Arne started to play trombone in the town’s boys brass band, the Larvik Guttemusik, established in 1917. Music reading lessons and rehearsals took place at the school established in 1886 in Rombergata, known for short as "Rombær’n" (closed in 1984). Today it is the town hall building.
Herman Sachnowitz (1921–1978), a Jewish boy living in Larvik with his family, played trumpet in the boys and youth brass bands. In October 1942, his whole family was taken to the extermination camp in Auschwitz. Eight members of his family perished there (his father, three sisters and four brothers; his mother died before the war), Herman was the only one to survive, because he played the trumpet in the camp’s orchestra. He recounted his experience from the camp in Arnold Jacoby's book, Det angår også deg [It concerns you as well].

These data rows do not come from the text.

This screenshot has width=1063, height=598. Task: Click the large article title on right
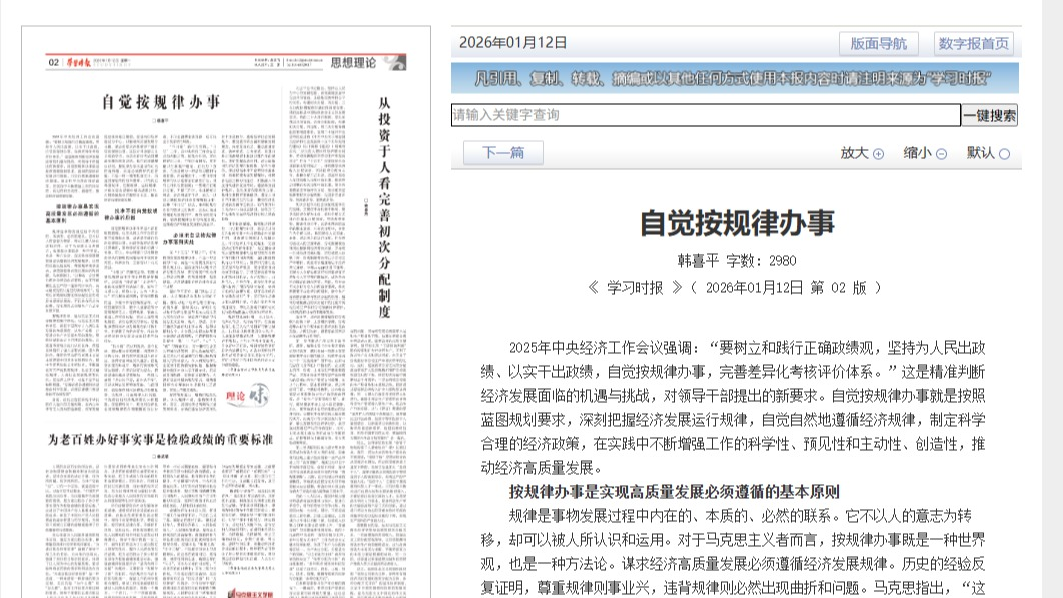[x=736, y=221]
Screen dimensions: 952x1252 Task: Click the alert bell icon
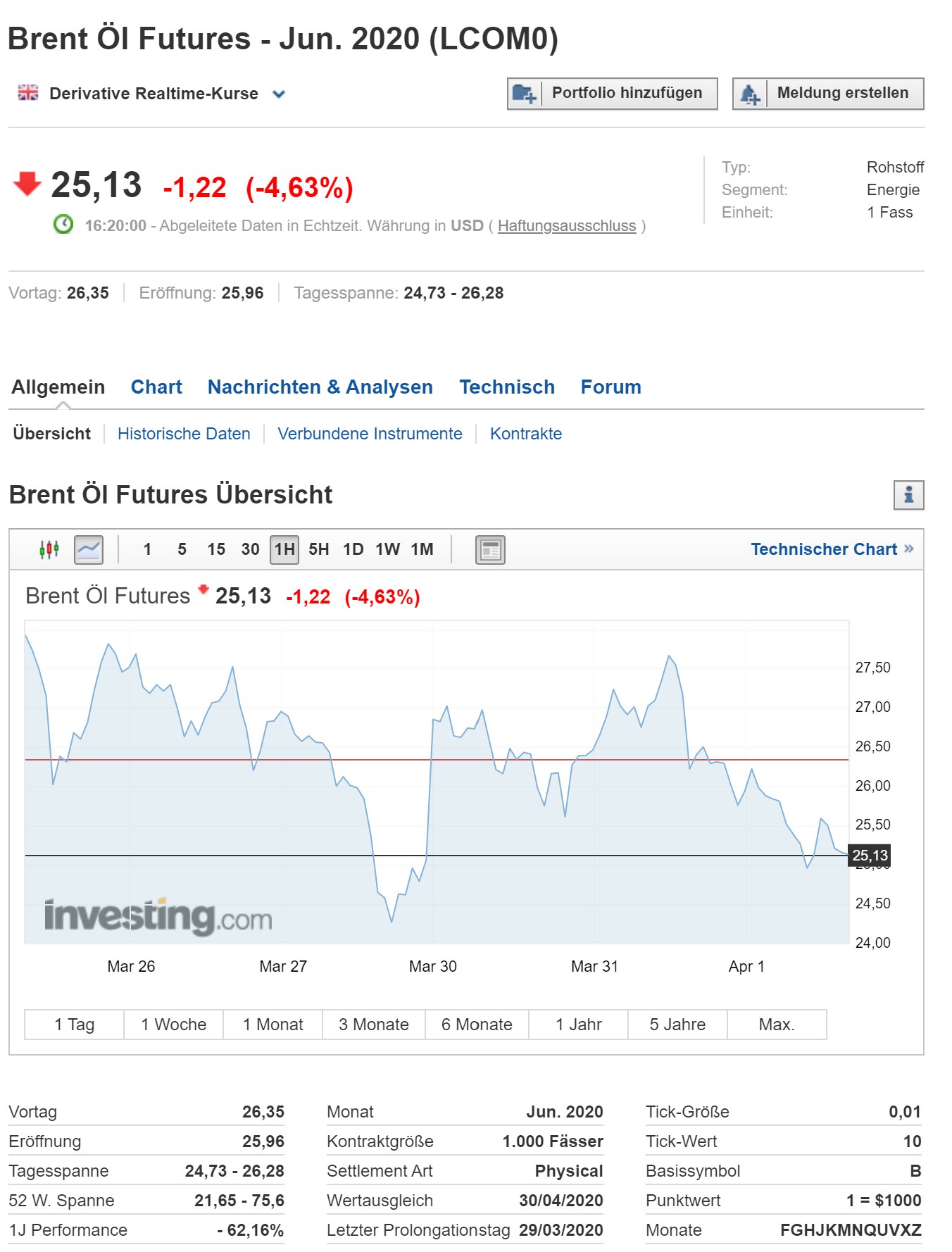click(750, 94)
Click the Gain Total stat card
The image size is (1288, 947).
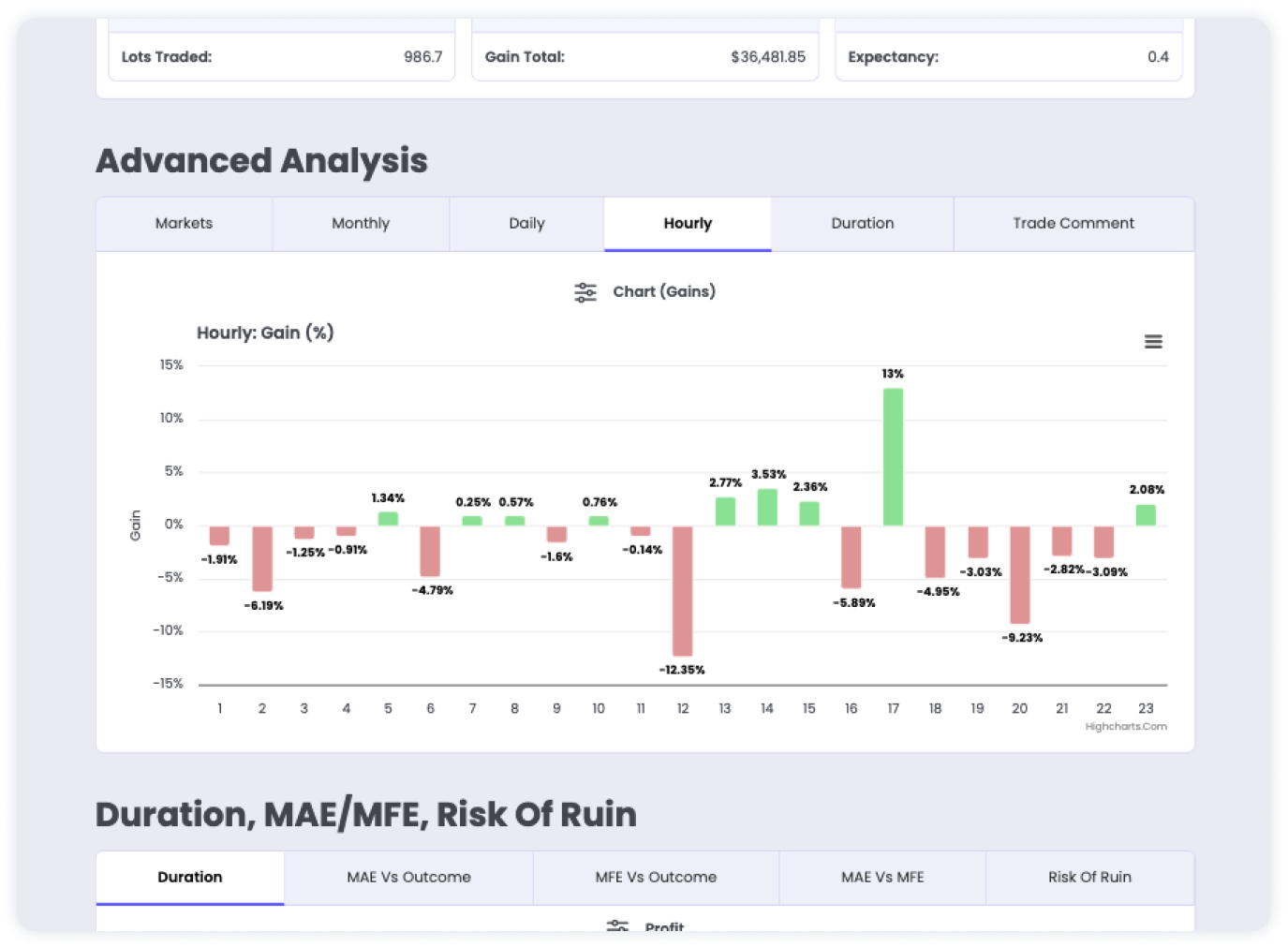(644, 56)
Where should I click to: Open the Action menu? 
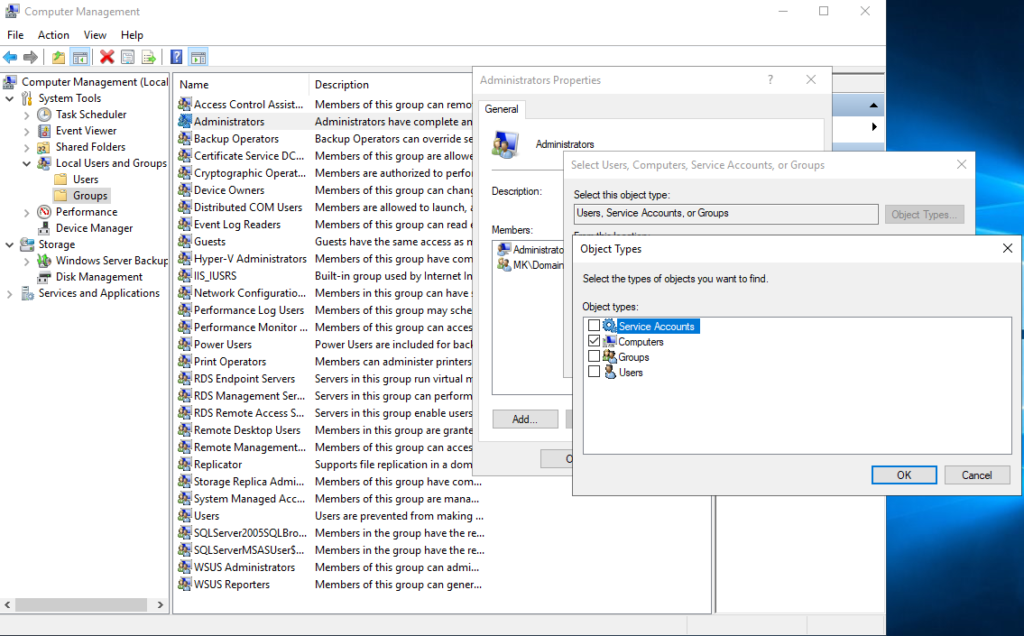click(54, 35)
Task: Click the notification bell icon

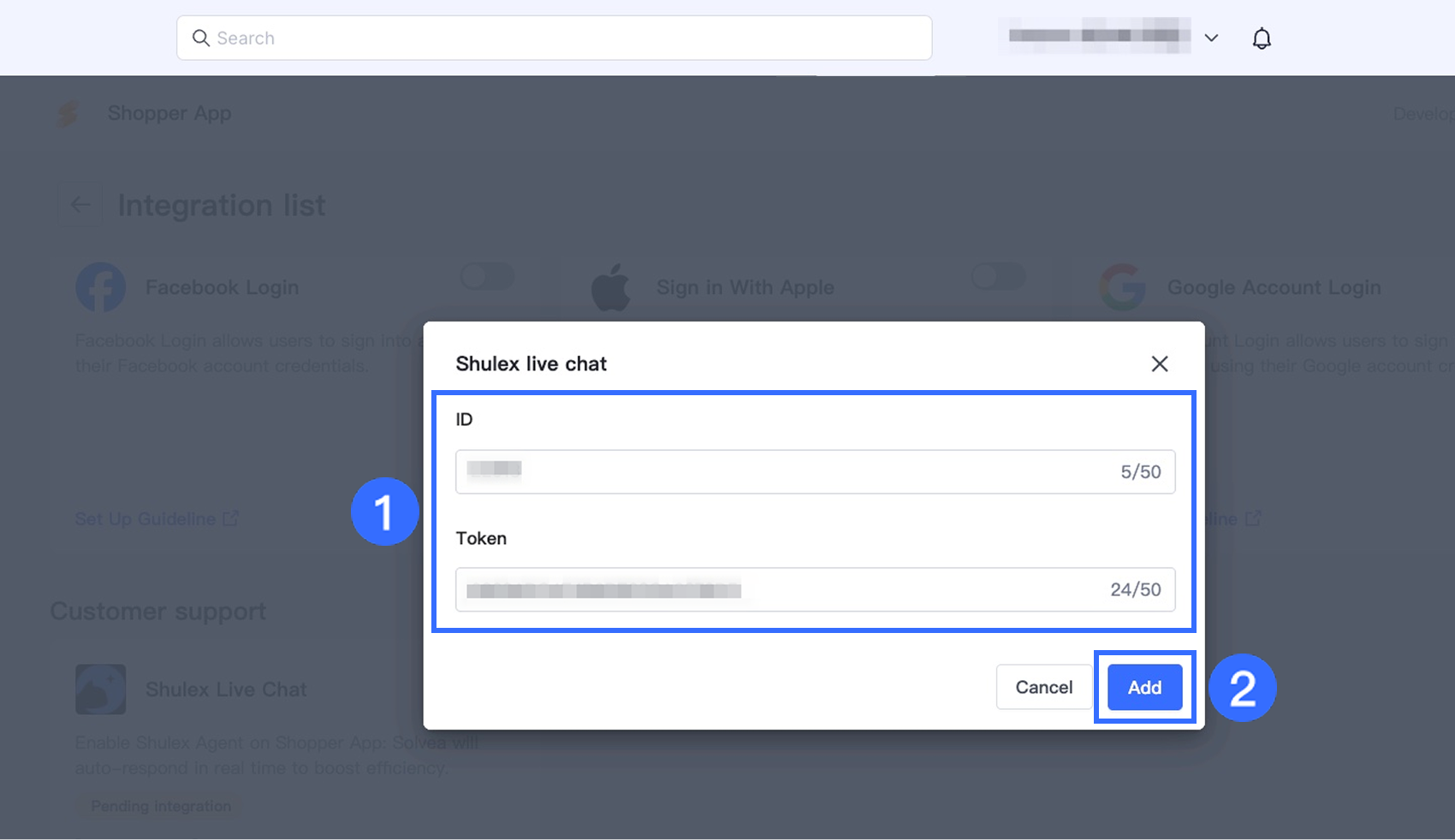Action: 1262,38
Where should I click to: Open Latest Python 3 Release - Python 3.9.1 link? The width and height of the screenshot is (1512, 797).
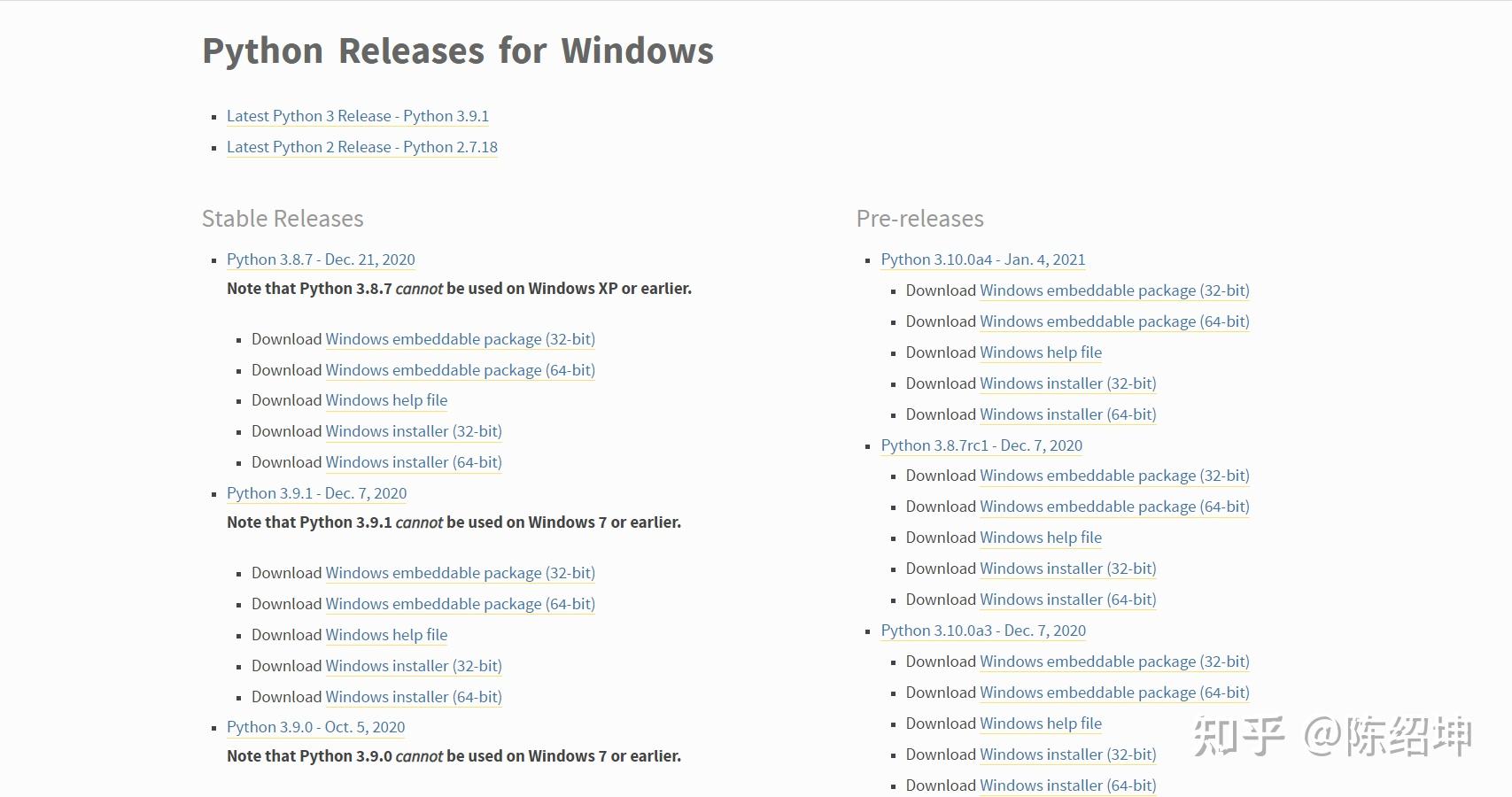point(357,116)
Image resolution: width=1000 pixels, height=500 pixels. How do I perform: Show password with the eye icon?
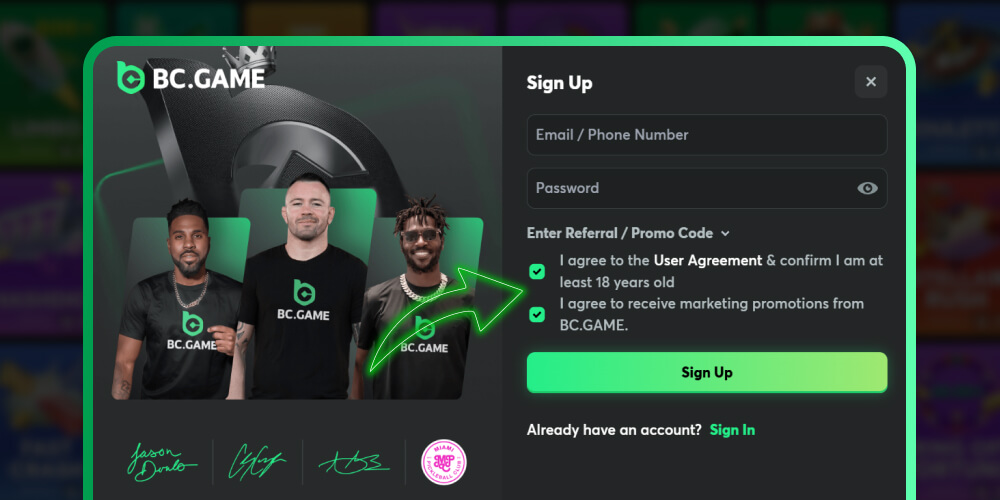(867, 188)
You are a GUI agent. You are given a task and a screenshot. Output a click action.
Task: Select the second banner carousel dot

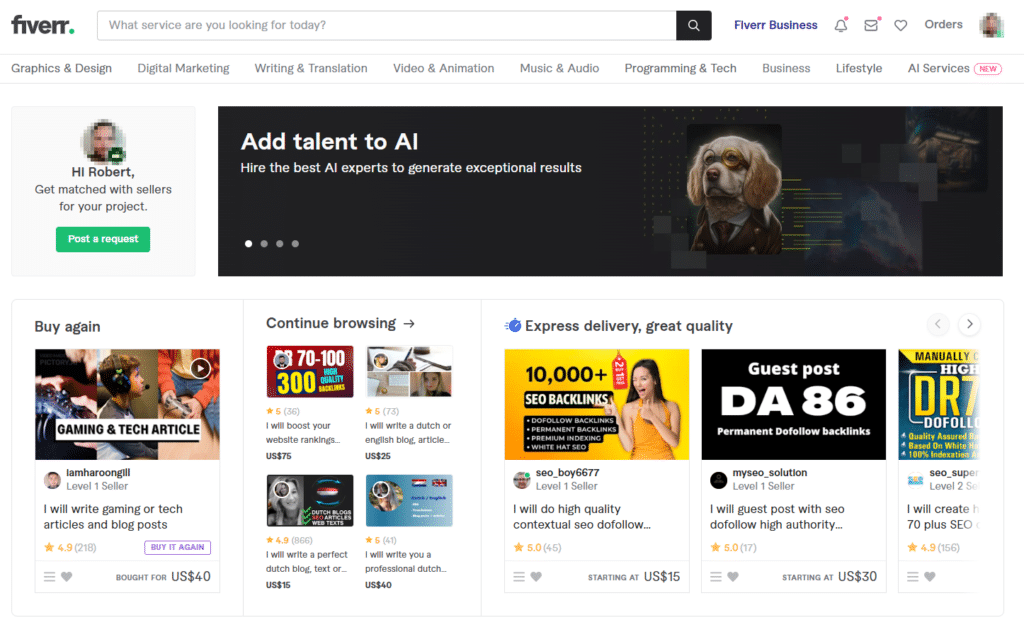point(264,243)
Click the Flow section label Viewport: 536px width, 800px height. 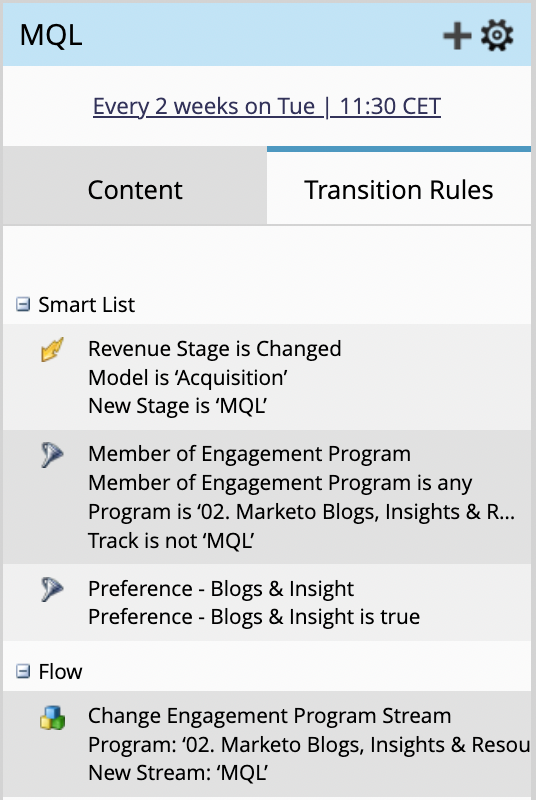pyautogui.click(x=60, y=671)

When Herman came back to Larvik after the war, Arne Nordheim and the whole orchestra greeted him with music at the train station. The two musicians met later many times when Herman Sachnowitz moved to Oslo. Their discussions inspired Arne to study the history of the Jews and to use Hebrew in some of his works.
Nordheim gave up trombone after he moved to Oslo (1948), but his experience with that instrument later gave rise to a number of interesting and playful works for the trombone repertoire:
Help for clarinet, trombone, piano and cello (1972),
The Hunting of the Snark (based on a nonsensical poem by Lewis Caroll) for solo trombone (1980),
The Return of the Snark for trombone and tape (1988; rev. 1990),
Fonos for trombone and orchestra (2003).